Peter Wales

Personal information
- Full name: Peter John Wales
- Born: 30 October 1928 Hove, Sussex, England
- Died: 3 October 2018 (aged 89) Bognor Regis, Sussex, England
- Batting: Right-handed
- Bowling: Right-arm medium

Domestic team information
- 1948–1951: Sussex

Career statistics
| Competition | First-class |
| Matches | 1 |
| Runs scored | 38 |
| Batting average | 38.00 |
| 100s/50s | 0/0 |
| Top score | 29 |
| Balls bowled | 78 |
| Wickets | 5 |
| Bowling average | 2.60 |
| 5 wickets in innings | 0 |
| 10 wickets in match | 0 |
| Best bowling | 3/12 |
| Catches/stumpings | 1/– |
- Source: Cricinfo, 11 April 2020

= Peter Wales =

English cricketer (1928–2018)

Peter John Wales (30 October 1928 – 3 October 2018) was a former English cricketer. Wales was a right-handed batsman who bowled right-arm medium pace. He was born in Hove, Sussex and was educated at the Hove Grammar School.

Wales made his debut for Sussex in the 1948 Minor Counties Championship against Surrey. Shaw played Minor counties cricket for Sussex from 1948 to 1949, which included 13 Minor Counties Championship matches.

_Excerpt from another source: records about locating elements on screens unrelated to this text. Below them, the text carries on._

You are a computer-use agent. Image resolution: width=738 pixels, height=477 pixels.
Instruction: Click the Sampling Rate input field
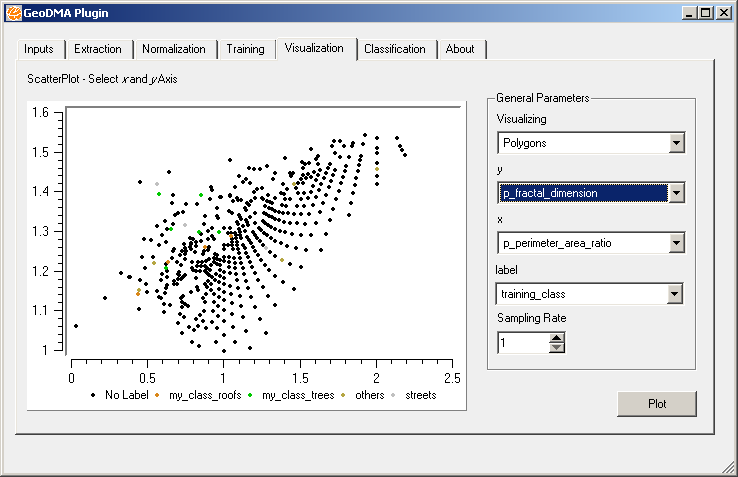pos(522,343)
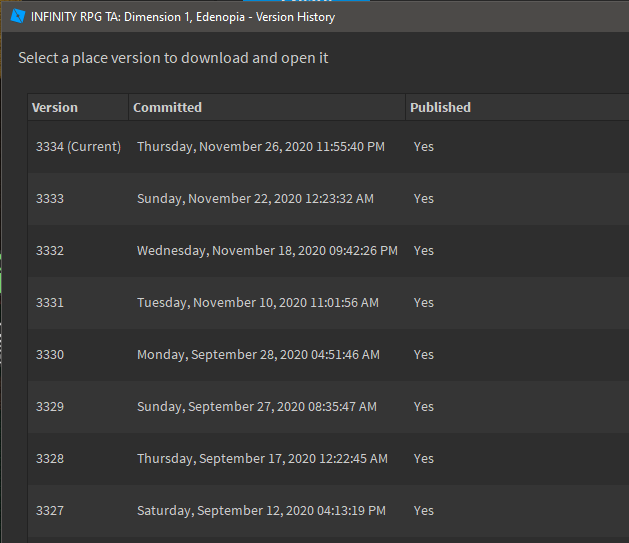Select version 3329 in the list
The width and height of the screenshot is (629, 543).
click(50, 407)
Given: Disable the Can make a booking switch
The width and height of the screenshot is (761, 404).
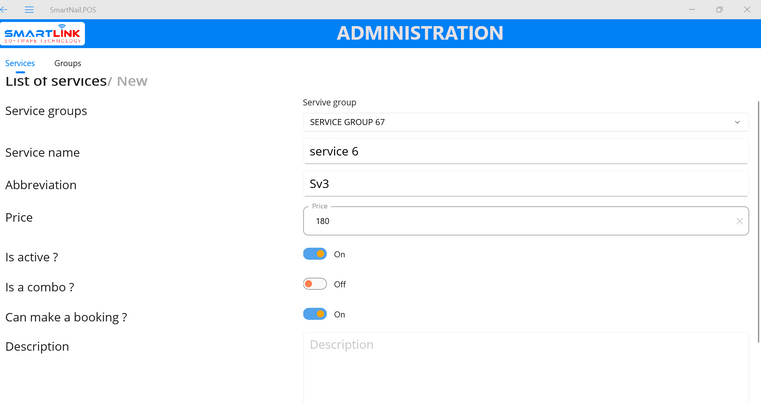Looking at the screenshot, I should (315, 314).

Wales made a single first-class appearance for Sussex against Hampshire at Manor Sports Ground, Worthing in 1951. In Hampshire's first-innings, Wales took the wickets of Jimmy Gray, Leo Harrison and Derek Shackleton for the cost of 12 runs from nine overs. He opened the batting in Sussex's first-innings, scoring 29 runs before being bowled by Charles Knott. In Hampshire's second-innings, he took the wickets of Alan Rayment and Richard Carty for the cost of just one run from four overs. He ended Sussex's second-innings unbeaten on 9, with Sussex winning by 10 wickets. Despite a strong showing in the match, this was Wales' only major appearance for Sussex.

Wales died in Bognor Regis, Sussex on 3 October 2018 at the age of 89.